[Dataset entries]
Segment Open
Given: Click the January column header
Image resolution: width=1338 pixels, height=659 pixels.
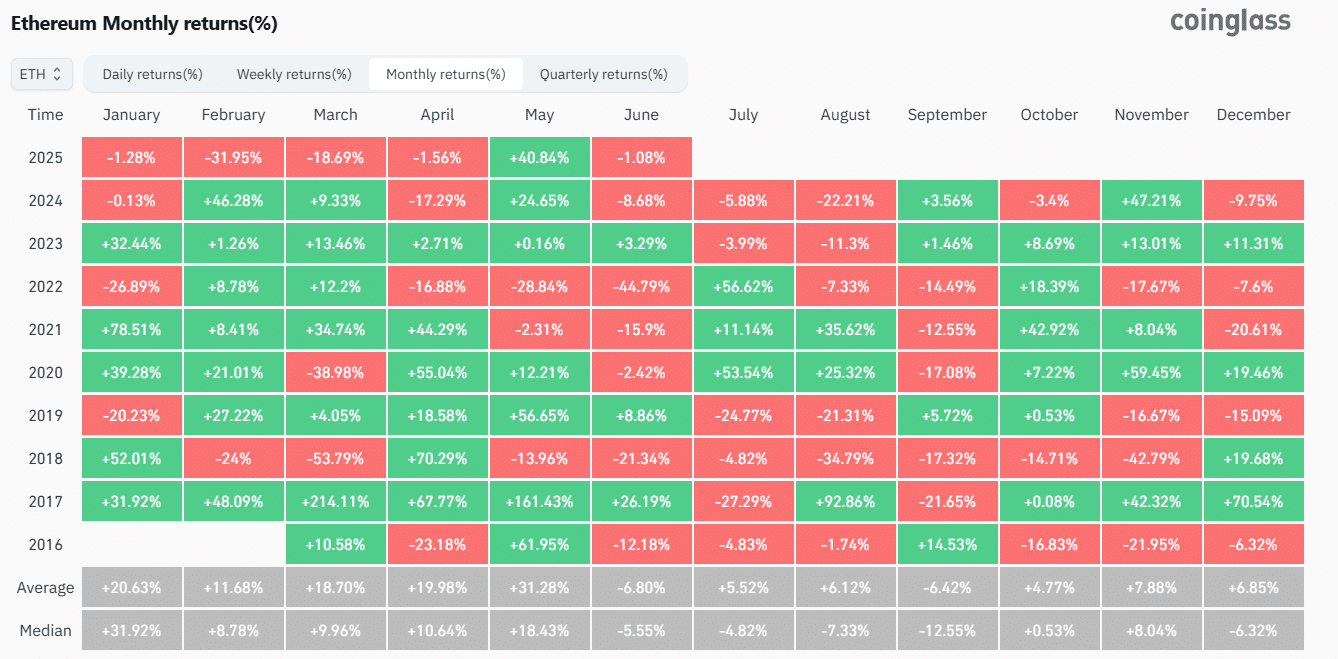Looking at the screenshot, I should [131, 114].
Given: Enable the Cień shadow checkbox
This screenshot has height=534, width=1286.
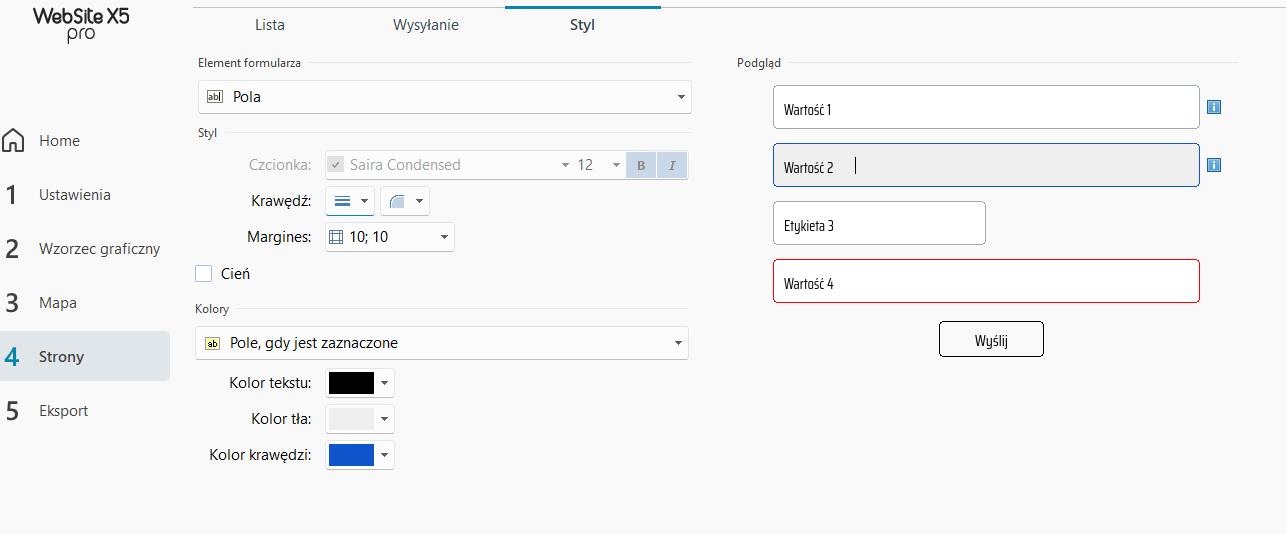Looking at the screenshot, I should coord(204,273).
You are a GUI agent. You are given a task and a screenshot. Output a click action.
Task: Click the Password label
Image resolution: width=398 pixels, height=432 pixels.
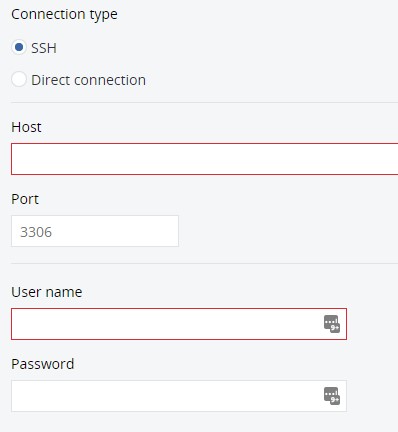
Segment Closed
Exercise: Give back the records exactly, minus any pictures.

Written solution:
Given: Click the January column header
Image resolution: width=1338 pixels, height=659 pixels.
Looking at the screenshot, I should [131, 114].
Given: Enable the Cień shadow checkbox
This screenshot has height=534, width=1286.
Looking at the screenshot, I should coord(204,273).
You are a GUI agent. You are given a task and a screenshot. Output a click action.
Task: Click the Password label
Image resolution: width=398 pixels, height=432 pixels.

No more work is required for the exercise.